> **Quoted passage**
Consumers are signaling strong value orientation. Inflation remains a key pressure point: everyday goods prices rose ~2.4% year over year in December 2025, with month-to-month increases for seven consecutive months. Headline CPI inflation is running around 2.7% annually, with core inflation (excluding food & energy) at 2.6%–2.7%. Though inflation is cooling relative to earlier spikes, these rates continue to compress margin leeway, especially for producers and retailers without strong pricing power. Blue Yonder’s global survey showed 85% of U.S. consumers are cutting back due to grocery inflation, intensifying competition in lower price tiers. The shift toward store brands is accelerating: private labels captured ~21% of U.S. grocery market share in 2025, outpacing national brands in growth.

Strategic execution will increasingly rely on adaptability. From Circana and Kellanova analysis, winning CPG and consumer brands are layering price strategy, omnichannel reach, tech-enabled consumer engagement, and supply chain visibility. Retailers are expanding store brand options in response to demand for value, health, and novel product formats. Brands also face regulatory headwinds (e.g. enhanced traceability mandates) and supply chain volatility. Furthermore, emerging tech—AI, measurement tools, agentic commerce—is shifting where and how consumers make purchases.

Strategic implications for industry players include:

  • Invest in portfolio and mix optimization—premium and niche products may outperform mass market amid weakening volume trends.
  • Strengthen pricing discipline while mitigating cost inflation through procurement efficiency, innovation, and clean labeling.
  • Enhance brand trust via transparency around origins, ingredients, sustainability; increasingly nonnegotiable for consumers.
  • Leverage technology—AI, measurement, agentic commerce—to stay ahead in distribution, discovery, and customer acquisition.
  • Monitor consumer sentiment and macroeconomic indicators closely, especially as inflation and real income pressures may shift patterns rapidly.

Open questions remain: how persistent will inflation be in goods vs. services? Will policy (tariffs, trade regulation) further disrupt cost inputs? Can brands maintain margin as private labels gain share? At what point do shifts in consumer behavior (e.g. health/diet / wellness effects) materially reshape demand for legacy product lines?

Supporting Notes
  • Circana projects U.S. F&B dollar sales growth of 2–4% in 2026, with flat or slightly negative volume sales.
  • Circana notes that value seeking is intensifying among consumers—premiumization demand is slowing.
  • Numerator data: everyday goods up ~2.4% YoY in December 2025; month-over-month increases over the prior seven months.
  • Headline CPI inflation ~2.7% YoY; core inflation (excluding food & energy) ~2.6%, as of December 2025.
  • Blue Yonder survey: 85% of U.S. consumers cutting back due to grocery inflation.
  • Private labels captured 21% U.S. grocery market share in 2025; they grew ~4.4% vs. national brands’ ~1.1%.
  • Consumers now prioritize product ingredient health, fresh produce, GLP-1 related appetite shifts, traceability; regulatory traceability requirements increasing under FSMA.
  • Brands are increasingly using agentic AI, unified data, micro-personalization to capture shifting consumer attention and drive ROI.

> **Data provided**
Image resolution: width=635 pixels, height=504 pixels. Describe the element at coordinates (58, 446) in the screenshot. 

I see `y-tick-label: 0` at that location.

> **What the task asks**
Reproduce the passage on consumer spending and inflation word for word, starting at "Supporting Notes" and ending at "of December 2025.".

> **Answer for the task**
Supporting Notes
  • Circana projects U.S. F&B dollar sales growth of 2–4% in 2026, with flat or slightly negative volume sales.
  • Circana notes that value seeking is intensifying among consumers—premiumization demand is slowing.
  • Numerator data: everyday goods up ~2.4% YoY in December 2025; month-over-month increases over the prior seven months.
  • Headline CPI inflation ~2.7% YoY; core inflation (excluding food & energy) ~2.6%, as of December 2025.